Lessons Learned

Lessons Learned

  • It is best to strip the building down to the sheathing or original siding. One of the carpenters suggests that on older construction all siding should be stripped to expose the house frame to expose damage such as rot and past fires. This should be evaluated on a case by case basis. Sheathing might have to be added to provide anti-racking strength.
  • Having a shading mechanism for hot sunny days, when working on the south or west sides, would be a good idea. The Tuff-R reflects the sun and makes working difficult during the summer heat.
  • The team decided to use Dow straight and flexible flashing to wrap the ROs to the first layer of Tuff-R. The second layer was also flashed to the existing framing, over the top of the first layer of flashing. The team reviewed this and decided that one layer is enough.
  • The Dow flashing tape did not stick reliably to the existing rough cut studs. Despite using a plastic squeegee to pressure set the flashing. The team reviewed this with Dow and it was decided that more effort should be used to clean the wood prior to installation, and to use Dow Weathermate sheathing tape on the inside edge of the flashing tape
  • Carefully map the exact location of the wall studs. The center of each stud needs to be marked top and bottom. It is common for the second floor studs to not align with the first floor studs. It takes time to find the studs by trial and error and it leaves holes that must be filled.
  • Be very careful when air sealing the transition zones such as windows, doors, basement and attic. Relatively small holes result in large leakage due to airs ability to compress and move faster when restricted, and the pressures creating infiltration, such as wind and stack effect remain no matter how tight the house.

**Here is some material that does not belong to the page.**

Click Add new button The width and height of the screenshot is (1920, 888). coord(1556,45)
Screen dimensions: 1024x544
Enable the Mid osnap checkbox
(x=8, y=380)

  • 1 x 3 furring strips were too prone to splitting to be used. 1 x 4 worked well but was expensive. We found 5/4 x 3 furring strips and they were only slightly more expensive than the 1 x 3, and they did not split.
  • Wider furring was need at the windows to allow room for the trim and siding to be attached. We were able to locally source air dried rough cut and had it planed to the same thickness as the other furring.
  • Installing the flashing tape to seal the windows required waiting for a day that had temperatures above freezing.
  • The transition joint between the wall and roof insulation was hard to seal. We found that a bead of Prosoco Fast Flash worked the best.
  • The battery driven screw guns overheated, and the battery’s discharged quickly when we used them to drive in the screws holding the furring strips. We used ½” drills that plugged into the wall and found them able to do the work with ease.
  • Winter work slows down the project.
  • It is easy to give away the leftover pieces of 2” Dow Tuff-R.
  • The Prosoco Fast Flash and Air Dam were much easier to install than the Dow Weathermate tape products to seal the window and door rough openings. We found that with the Prosoco products, the fenestration rough openings were sealed better, and the work could be done by a helper. The work went faster and was less expensive to complete correctly.
  • The transition joint between the wall and roof was hard to seal. We had more success sealing this transition using the Prosoco products. This is one area that needs close attention to details.
  • Sealing the bottom edge of the wall insulation so that there is no leakage paths for air is very challenging and we were not fully successful with any of the houses.